Инопланетянин чуть повернул голову. Перья на ней встопорщились и снова опали.
— То, что ты говоришь — ойбр. Я не мертв, как видишь, — сказал Маннек. — Твоя функция заключалась в том, чтобы вступить в то же течение, что и человек. Ты исполнил ее в соответствии со своим таткройдом. Моя же функция на некоторое время отвлеклась от этого, однако теперь вернулась в нужное течение.
— Как ты меня нашел?
— Река течет на юг. Твои перемещения ограничены рекой, — объяснил Маннек. — Странный вопрос.
— Но мы перемещались быстрее тебя. Мы могли выйти на другой берег. Ты не мог знать, что мы окажемся здесь.
— Я не мог догнать вас дальше этого места. Я не мог догнать вас на другом берегу. Поэтому я направился прямо туда, где вы тоже могли оказаться. Ты предполагаешь то, чего не произошло. Это ойбр. Ты должен перестать выказывать ойбр!
Чупакабра испустила негромкий рык; тело ее беспокойно подергивалось, но с места она не трогалась. На боку ее, там, куда угодил разряд Маннека, темнели полосы ожогов: сожженная шерсть, покрасневшая, покрытая волдырями плоть. Похоже, ей все-таки здорово досталось от Маннека. Сахаил дважды дернулся, раздуваясь и сжимаясь как огромный червяк. Рамону даже стало немного жаль чупакабру. Он, когда эта штука была прицеплена к нему, хоть понимал, что происходит. Интересно, подумал он как-то отстраненно, сколько раз Маннек наказывал чупакабру, прежде чем до той дошло, что она больше не вольна распоряжаться собой? И скольким трюкам он успел ее обучить?

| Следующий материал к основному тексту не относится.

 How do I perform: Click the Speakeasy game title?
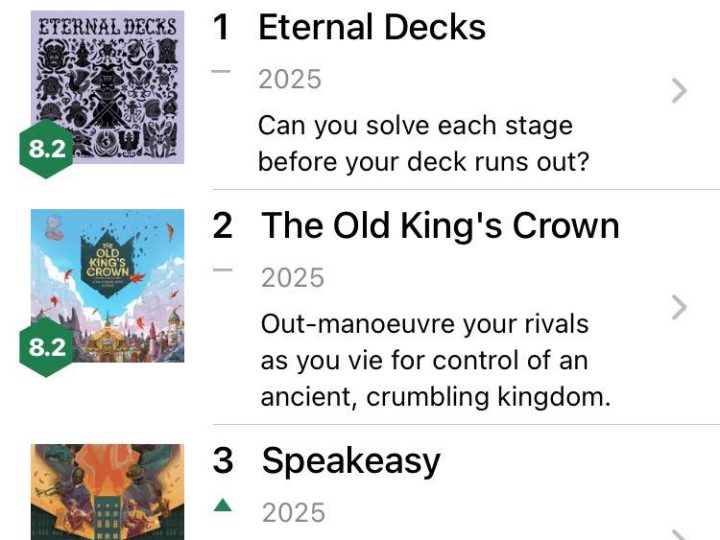(x=351, y=461)
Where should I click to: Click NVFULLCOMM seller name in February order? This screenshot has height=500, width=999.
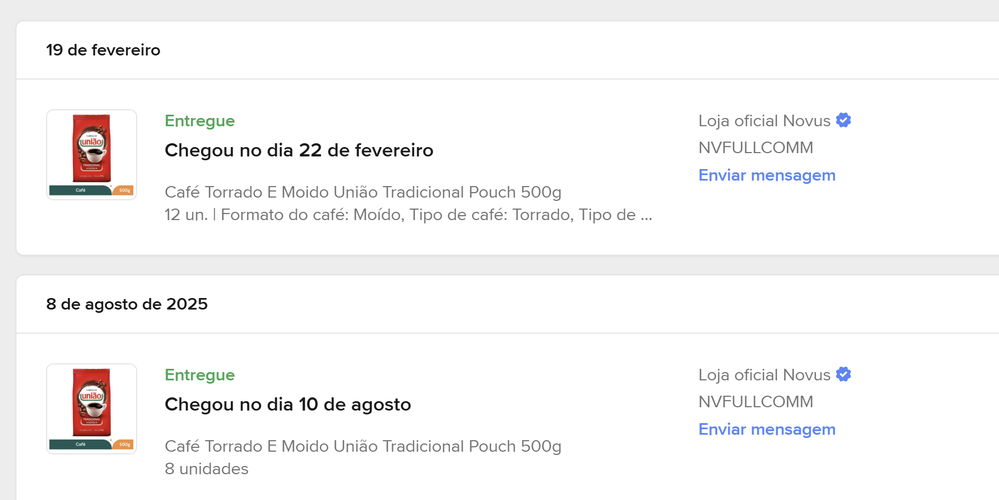tap(756, 148)
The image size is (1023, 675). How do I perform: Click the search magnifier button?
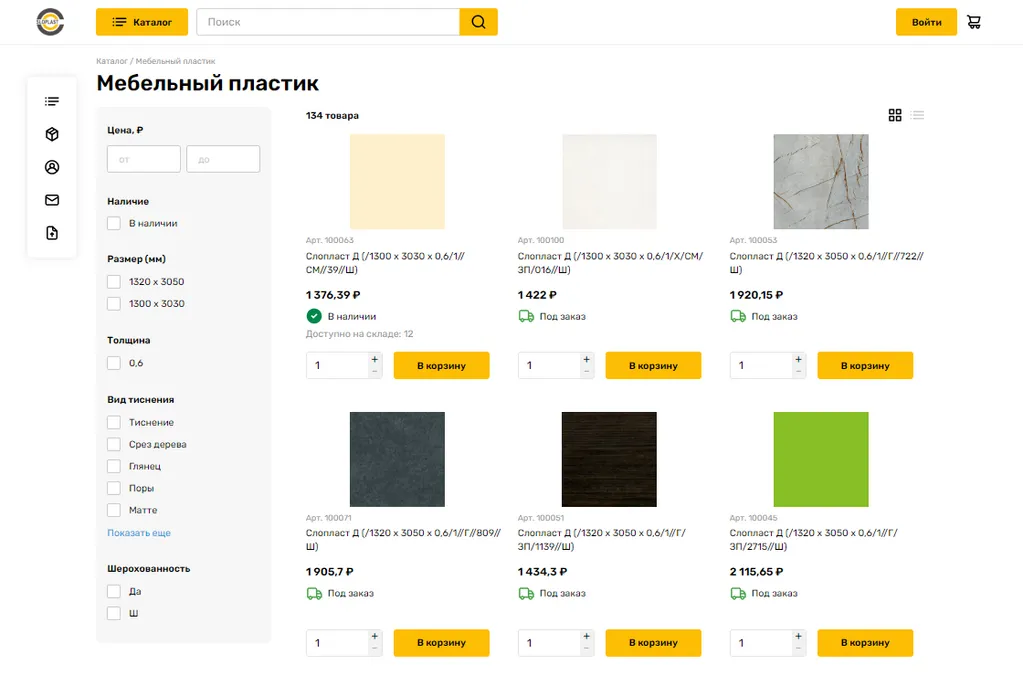click(x=478, y=22)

— И что? — поинтересовался он с бравадой, которой на самом деле не ощущал. — Что ты задумал дальше? Не можешь же ты просто так убить бедного раздолбая?
Маннек снова помедлил с ответом.
— Ты не точен, — ответил он наконец. — Человек не должен знать о нашем существовании. Иллюзия его знания должна быть исправлена. Ты показал себя подходящим инструментом. Это будет отображено. Человек сейчас на берегу? Мы должны быстро оказаться там.

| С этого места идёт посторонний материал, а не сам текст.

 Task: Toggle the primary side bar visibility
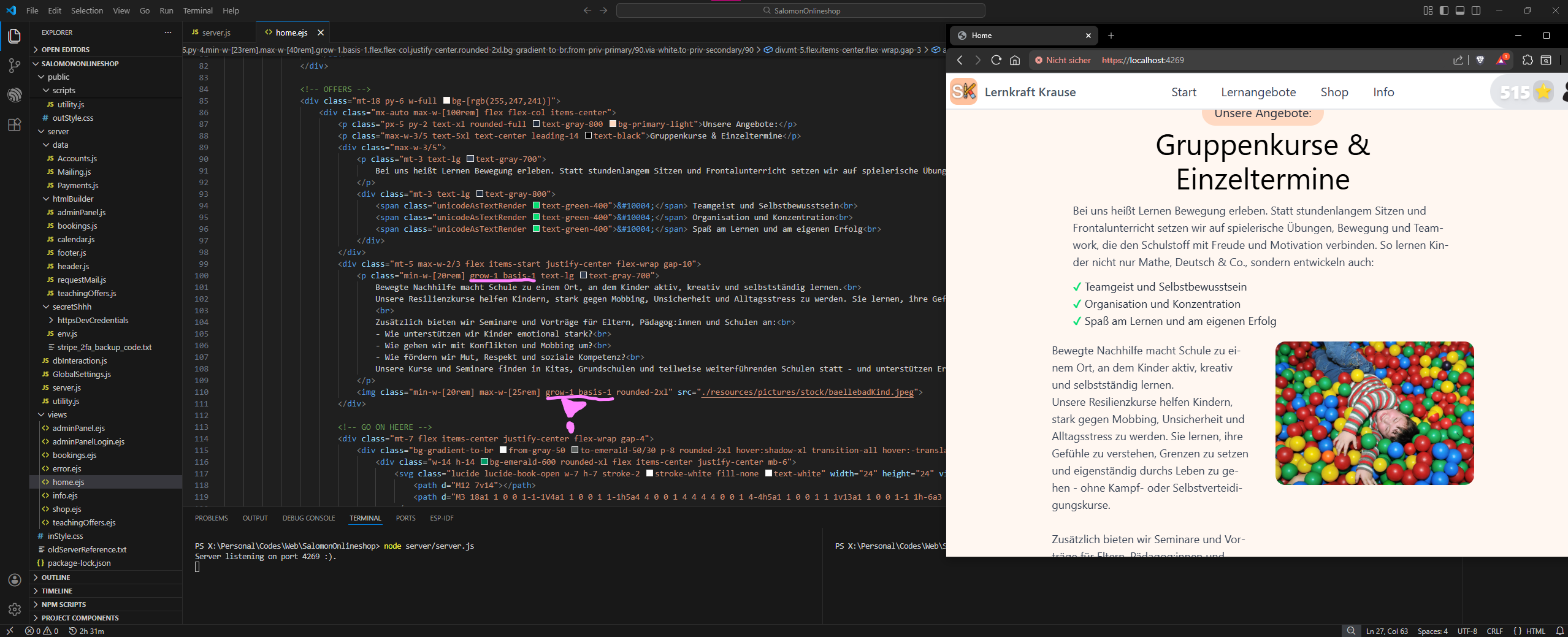tap(1444, 10)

— Они здесь, — сказал Рамон. — Те-Кто-Пожирает-Малых. Вон они там, их корабли. Что, если они смотрят? Что, если они увидят тебя?
Маннек, казалось, заколебался, а может, Рамону просто отчаянно хотелось, чтобы это так было. Голова пришельца дернулась вверх.
— Они ведь могут, — настаивал Рамон. — У них там сенсоры. Глаза. В прошлый их прилет губернатор просил их помочь отыскать ребенка, пропавшего в Терра-Хуэсо. И ведь нашли. У них на это ушло два часа, а потом они точно сказали нам, где искать этого маленького pendejo. Почем ты знаешь, вдруг они как раз сейчас наблюдают за мной? Выслеживают из-за того чувака, которого я убил? Вот ты сейчас выйдешь на открытое место, где они тебя смогут увидеть, убьешь его — а они разряд запеленгуют. И ты надеешься, они тебя за дерево примут? Они сразу поймут.
Подобного вздора придумывать на ходу Рамону еще не приходилось. Собственно, Маннеку и разряда-то не требовалось, чтобы убить двойника — для этого хватало и гребаной чупакабры на гребаном поводке. Если уж на то пошло, у Маннека хватило бы сил и голыми руками свернуть тому голову, как цыпленку. Впрочем, и сахаила в шее, с помощью которого Маннек мог бы узнать о его истинных намерениях или хотя бы отличить ложь от правды, у Рамона сейчас не было. Худшее, что мог сделать пришелец, не поверив ему, — это убить его. Рамон ждал, выпятив грудь как перед дракой. Маннек переминался с ноги на ногу. Чупакабра поскуливала.